Colegio de Santo Tomas - Recoletos high school students, bested seasoned contestants to land third place in the free interpretation category in the heavily competed Sinulog festival in Cebu City in January 1993. In April of the same year, the group won the championship in Panaad Sa Negros '93, to province-wide cultural festival in Negros Occidental.

Represented by Barangays II and Quezon, the Pintaflores street dancing contingent emerged first prize in Panaad Sa Negros in 1996. The same group with the participation of Barangay Ermita secured again the championship in Panaad Sa Negros 1997 and the fifth prize in Sinulog festival '98.

In Panaad sa Negros '98, the Pintaflores group composed of dancers from Barangays Punao and Palampas and the City Hospital graced the fiesta presentation as guest performers. In Panaad '99 the Pintaflores represented this time by elementary school children, once again proved its unbeatable streak by emerging champions, consequently reaping the Hall of Fame award for topping the fiesta presentation event in four consecutive years.

Having established a name in street dancing, Pintaflores danced performers in such places as Iloilo City (1996) and Roxas City (1997) as among the best of the best in the region, and in Canlaon City and Victorias in 1999 as the best in the province.

Pintaflores has evolved as a new breed of dancers emerged with the launching of Pintaflores Bata or Pinta Bata in 1996. A street dancing and ritual competition among elementary school children. Pinta Bata thrills one with the children's pleasing gracefulness and versatility that promises a crop of excellent dancers in the years to come.

After five years and many awards, including the Hall of Fame awards in street dancing in the Panaad sa Negros, the word Pintaflores, like "Daan Sa Kaunlaran" and Homelot program, now has become another byword of the creativity of San Carloseños.


Pedicabs and Motorized tricycles are common mode of transport within the city. Buses and jeepneys provide service for inter-town travel. Local outriggers and pumpboats provide inter-island travel to and from Sipaway Island.
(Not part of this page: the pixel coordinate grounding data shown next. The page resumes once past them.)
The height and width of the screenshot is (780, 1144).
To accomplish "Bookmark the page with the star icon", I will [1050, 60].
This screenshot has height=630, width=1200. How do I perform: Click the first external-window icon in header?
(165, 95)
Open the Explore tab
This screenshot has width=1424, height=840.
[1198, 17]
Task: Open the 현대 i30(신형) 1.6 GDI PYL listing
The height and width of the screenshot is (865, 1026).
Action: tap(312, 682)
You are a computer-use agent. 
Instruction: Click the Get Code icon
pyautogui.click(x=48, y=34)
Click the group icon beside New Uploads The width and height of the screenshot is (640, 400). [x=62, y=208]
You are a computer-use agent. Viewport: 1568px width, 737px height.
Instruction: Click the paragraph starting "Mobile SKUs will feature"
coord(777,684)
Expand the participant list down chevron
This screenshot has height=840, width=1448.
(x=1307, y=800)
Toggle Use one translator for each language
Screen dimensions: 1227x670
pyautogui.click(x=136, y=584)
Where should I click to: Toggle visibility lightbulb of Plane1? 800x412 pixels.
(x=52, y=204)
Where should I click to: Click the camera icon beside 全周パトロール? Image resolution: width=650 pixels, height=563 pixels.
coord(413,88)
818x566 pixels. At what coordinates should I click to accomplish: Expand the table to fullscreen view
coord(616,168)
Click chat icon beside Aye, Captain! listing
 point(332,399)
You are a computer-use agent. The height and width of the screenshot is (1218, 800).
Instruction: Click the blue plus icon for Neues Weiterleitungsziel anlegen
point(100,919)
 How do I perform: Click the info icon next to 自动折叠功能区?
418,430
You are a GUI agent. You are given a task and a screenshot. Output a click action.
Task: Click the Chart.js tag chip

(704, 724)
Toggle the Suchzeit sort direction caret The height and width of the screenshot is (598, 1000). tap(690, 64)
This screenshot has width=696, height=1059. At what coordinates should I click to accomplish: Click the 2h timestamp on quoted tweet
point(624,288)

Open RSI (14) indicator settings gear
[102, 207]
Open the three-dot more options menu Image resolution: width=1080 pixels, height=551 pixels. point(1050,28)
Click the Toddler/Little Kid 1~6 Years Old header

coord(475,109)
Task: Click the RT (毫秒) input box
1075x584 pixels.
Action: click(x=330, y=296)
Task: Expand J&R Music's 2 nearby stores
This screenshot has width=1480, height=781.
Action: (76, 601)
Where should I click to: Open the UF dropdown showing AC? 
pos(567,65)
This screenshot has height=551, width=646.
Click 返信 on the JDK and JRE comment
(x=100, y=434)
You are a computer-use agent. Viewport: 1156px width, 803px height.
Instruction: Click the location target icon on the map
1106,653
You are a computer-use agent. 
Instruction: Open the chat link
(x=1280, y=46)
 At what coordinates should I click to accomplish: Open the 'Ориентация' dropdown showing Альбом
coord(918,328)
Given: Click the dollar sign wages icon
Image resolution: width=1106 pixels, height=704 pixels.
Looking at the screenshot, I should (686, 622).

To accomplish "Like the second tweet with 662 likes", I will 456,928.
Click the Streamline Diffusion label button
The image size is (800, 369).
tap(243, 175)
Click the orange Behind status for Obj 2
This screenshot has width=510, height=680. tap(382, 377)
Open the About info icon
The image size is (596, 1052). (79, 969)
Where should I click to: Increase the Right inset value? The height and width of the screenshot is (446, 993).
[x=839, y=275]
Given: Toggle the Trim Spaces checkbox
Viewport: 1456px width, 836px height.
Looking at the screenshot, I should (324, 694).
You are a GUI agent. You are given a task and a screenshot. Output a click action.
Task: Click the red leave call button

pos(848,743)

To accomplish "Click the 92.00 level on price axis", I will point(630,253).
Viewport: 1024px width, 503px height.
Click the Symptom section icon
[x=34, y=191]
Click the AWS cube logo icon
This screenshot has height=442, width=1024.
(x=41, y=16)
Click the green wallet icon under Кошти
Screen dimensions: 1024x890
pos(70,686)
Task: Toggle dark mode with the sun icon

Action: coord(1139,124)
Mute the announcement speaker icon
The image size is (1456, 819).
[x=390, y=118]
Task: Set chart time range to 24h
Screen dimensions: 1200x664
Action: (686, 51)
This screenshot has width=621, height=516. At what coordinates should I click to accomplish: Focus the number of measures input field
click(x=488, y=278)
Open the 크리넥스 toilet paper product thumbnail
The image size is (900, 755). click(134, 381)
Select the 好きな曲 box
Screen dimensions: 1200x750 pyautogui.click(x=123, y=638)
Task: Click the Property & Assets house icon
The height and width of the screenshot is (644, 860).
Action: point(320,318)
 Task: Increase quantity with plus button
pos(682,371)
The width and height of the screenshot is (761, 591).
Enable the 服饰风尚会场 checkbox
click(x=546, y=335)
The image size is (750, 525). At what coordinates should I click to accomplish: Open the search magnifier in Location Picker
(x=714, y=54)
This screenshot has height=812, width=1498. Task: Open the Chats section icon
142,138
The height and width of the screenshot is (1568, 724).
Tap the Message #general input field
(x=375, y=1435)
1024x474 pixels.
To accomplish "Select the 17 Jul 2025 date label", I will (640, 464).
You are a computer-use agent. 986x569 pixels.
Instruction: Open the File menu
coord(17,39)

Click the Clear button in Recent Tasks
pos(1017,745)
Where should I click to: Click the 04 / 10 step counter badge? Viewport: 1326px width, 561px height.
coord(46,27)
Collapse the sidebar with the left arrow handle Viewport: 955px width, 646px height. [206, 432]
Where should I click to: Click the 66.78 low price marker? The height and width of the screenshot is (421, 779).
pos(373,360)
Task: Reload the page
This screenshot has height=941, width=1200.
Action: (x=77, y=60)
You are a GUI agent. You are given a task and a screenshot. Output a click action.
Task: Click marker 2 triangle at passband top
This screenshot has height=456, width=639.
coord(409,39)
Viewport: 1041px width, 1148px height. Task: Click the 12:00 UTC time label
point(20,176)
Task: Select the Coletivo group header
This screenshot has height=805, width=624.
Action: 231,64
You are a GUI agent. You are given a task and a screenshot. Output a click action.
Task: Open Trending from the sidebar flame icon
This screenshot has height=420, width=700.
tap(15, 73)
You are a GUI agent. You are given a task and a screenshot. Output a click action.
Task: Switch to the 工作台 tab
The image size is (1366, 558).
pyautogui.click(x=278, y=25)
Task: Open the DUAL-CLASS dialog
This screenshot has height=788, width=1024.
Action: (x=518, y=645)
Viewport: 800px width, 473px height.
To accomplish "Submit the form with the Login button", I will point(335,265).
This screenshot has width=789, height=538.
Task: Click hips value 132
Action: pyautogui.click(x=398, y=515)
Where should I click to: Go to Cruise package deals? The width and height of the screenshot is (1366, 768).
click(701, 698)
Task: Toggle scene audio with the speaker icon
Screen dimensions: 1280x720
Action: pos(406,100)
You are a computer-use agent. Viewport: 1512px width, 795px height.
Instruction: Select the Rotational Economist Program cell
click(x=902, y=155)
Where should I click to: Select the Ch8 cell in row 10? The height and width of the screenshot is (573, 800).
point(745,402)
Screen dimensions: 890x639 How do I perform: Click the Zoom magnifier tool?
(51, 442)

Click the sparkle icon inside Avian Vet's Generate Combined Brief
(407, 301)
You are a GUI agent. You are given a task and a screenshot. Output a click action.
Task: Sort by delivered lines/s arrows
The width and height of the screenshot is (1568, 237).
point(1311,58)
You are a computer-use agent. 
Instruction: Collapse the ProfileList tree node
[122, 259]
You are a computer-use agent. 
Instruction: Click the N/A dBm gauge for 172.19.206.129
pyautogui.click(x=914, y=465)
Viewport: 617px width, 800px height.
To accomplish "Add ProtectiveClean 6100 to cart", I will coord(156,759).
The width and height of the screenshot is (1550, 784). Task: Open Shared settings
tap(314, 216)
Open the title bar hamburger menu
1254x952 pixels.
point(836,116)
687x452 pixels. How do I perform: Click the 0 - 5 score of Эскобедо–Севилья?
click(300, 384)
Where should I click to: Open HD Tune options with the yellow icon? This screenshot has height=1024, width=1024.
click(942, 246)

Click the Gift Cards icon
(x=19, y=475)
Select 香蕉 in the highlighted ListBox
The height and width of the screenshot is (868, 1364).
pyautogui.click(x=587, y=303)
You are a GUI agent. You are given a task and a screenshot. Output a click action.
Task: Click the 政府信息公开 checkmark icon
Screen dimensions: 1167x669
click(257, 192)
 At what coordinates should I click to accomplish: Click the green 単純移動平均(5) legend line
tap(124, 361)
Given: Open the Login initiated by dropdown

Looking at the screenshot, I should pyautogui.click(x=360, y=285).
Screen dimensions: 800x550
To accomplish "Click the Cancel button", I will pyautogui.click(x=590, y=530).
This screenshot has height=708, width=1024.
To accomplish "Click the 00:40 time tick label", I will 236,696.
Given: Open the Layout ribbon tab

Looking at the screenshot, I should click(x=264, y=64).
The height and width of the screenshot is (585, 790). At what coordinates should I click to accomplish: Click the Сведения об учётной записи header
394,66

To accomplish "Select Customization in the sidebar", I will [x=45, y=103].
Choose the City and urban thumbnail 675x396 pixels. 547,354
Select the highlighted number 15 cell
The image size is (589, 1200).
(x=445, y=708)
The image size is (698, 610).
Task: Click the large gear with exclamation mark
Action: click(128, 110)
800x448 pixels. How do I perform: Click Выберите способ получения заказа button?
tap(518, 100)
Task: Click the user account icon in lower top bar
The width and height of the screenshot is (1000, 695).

The city is one of the termini of the Negros Occidental Eco-Tourism Highway, numbered as N69 in the Philippine highway system. At the other end is the city of Bacolod, about 2 hours away.


Notable people and events

Another historical milestone in the life of the city is the cabinet meeting of President Fidel V. Ramos in the city on August 27, 1996 making San Carlos the first component city to be made the venue of a Presidential Cabinet meeting.Template:Citation needed Award-winning actress Assunta de Rossi became a resident in the city when she married then congressman Jules Ledesma. Former boxer Gerry Peñalosa also hails from the city. Romeo Villalva Tabuena, an artist included in the "Who's Who" in American arts, and has had works featured in publications like the “American Artists”, “Diplomat”, “Literary Review” and the “Reporter”, has family roots from San Carlos. Elizabeth Ramsey, a comedian and the mother of singer Jaya, and Dr. Gerry H. Tan, Chairman on the Division of Endocrinology at Cebu Doctors University College of Medicine - Cebu Doctors University Hospital from 1999 to present, also hail from the city.Template:Citation needed Reiven Bulado, an actor who played Ibo on an MMFF film Panaghoy sa Suba was born in San Carlos and studied highschool at Colegio de Santo Tomas – Recoletos.[10]